(Records for locating displayed items)

* * * * * * * * *

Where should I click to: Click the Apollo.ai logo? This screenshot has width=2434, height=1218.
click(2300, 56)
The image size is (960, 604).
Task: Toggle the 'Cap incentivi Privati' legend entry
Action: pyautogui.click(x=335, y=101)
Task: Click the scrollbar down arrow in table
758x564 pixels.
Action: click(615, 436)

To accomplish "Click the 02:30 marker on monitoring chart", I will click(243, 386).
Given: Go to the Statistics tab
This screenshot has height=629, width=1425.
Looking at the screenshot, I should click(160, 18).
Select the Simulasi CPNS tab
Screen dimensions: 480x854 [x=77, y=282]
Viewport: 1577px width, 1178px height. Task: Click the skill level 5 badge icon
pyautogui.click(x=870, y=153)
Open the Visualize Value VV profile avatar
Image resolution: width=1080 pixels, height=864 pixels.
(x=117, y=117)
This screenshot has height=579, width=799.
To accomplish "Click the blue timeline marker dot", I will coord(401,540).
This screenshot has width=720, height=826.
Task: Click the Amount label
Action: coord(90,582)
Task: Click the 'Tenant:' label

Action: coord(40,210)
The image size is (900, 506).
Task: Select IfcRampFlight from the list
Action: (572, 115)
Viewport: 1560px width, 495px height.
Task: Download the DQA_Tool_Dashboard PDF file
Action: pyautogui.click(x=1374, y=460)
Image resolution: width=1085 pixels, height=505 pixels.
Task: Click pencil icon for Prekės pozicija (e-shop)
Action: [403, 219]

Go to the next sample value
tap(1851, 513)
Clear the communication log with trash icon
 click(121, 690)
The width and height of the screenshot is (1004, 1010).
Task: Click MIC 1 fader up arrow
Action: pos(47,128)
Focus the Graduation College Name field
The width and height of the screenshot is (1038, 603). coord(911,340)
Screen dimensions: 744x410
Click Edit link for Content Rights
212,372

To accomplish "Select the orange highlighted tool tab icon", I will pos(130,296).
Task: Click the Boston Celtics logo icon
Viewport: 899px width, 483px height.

* * * * * * * * *

## YOUR OBJECTIVE
Reproduce every line of the records above word for word, from the first record through the last.

## PROBLEM SOLUTION
Where should I click to: Click the Apollo.ai logo? This screenshot has width=2434, height=1218.
click(2300, 56)
The image size is (960, 604).
Task: Toggle the 'Cap incentivi Privati' legend entry
Action: pyautogui.click(x=335, y=101)
Task: Click the scrollbar down arrow in table
758x564 pixels.
Action: click(615, 436)

To accomplish "Click the 02:30 marker on monitoring chart", I will click(243, 386).
Given: Go to the Statistics tab
This screenshot has height=629, width=1425.
Looking at the screenshot, I should click(160, 18).
Select the Simulasi CPNS tab
Screen dimensions: 480x854 [x=77, y=282]
Viewport: 1577px width, 1178px height. Task: Click the skill level 5 badge icon
pyautogui.click(x=870, y=153)
Open the Visualize Value VV profile avatar
Image resolution: width=1080 pixels, height=864 pixels.
(x=117, y=117)
This screenshot has height=579, width=799.
To accomplish "Click the blue timeline marker dot", I will coord(401,540).
This screenshot has width=720, height=826.
Task: Click the Amount label
Action: coord(90,582)
Task: Click the 'Tenant:' label

Action: coord(40,210)
The image size is (900, 506).
Task: Select IfcRampFlight from the list
Action: (572, 115)
Viewport: 1560px width, 495px height.
Task: Download the DQA_Tool_Dashboard PDF file
Action: pyautogui.click(x=1374, y=460)
Image resolution: width=1085 pixels, height=505 pixels.
Task: Click pencil icon for Prekės pozicija (e-shop)
Action: [403, 219]

Go to the next sample value
tap(1851, 513)
Clear the communication log with trash icon
 click(121, 690)
The width and height of the screenshot is (1004, 1010).
Task: Click MIC 1 fader up arrow
Action: pos(47,128)
Focus the Graduation College Name field
The width and height of the screenshot is (1038, 603). coord(911,340)
Screen dimensions: 744x410
Click Edit link for Content Rights
212,372

To accomplish "Select the orange highlighted tool tab icon", I will pos(130,296).
Task: Click the Boston Celtics logo icon
Viewport: 899px width, 483px height.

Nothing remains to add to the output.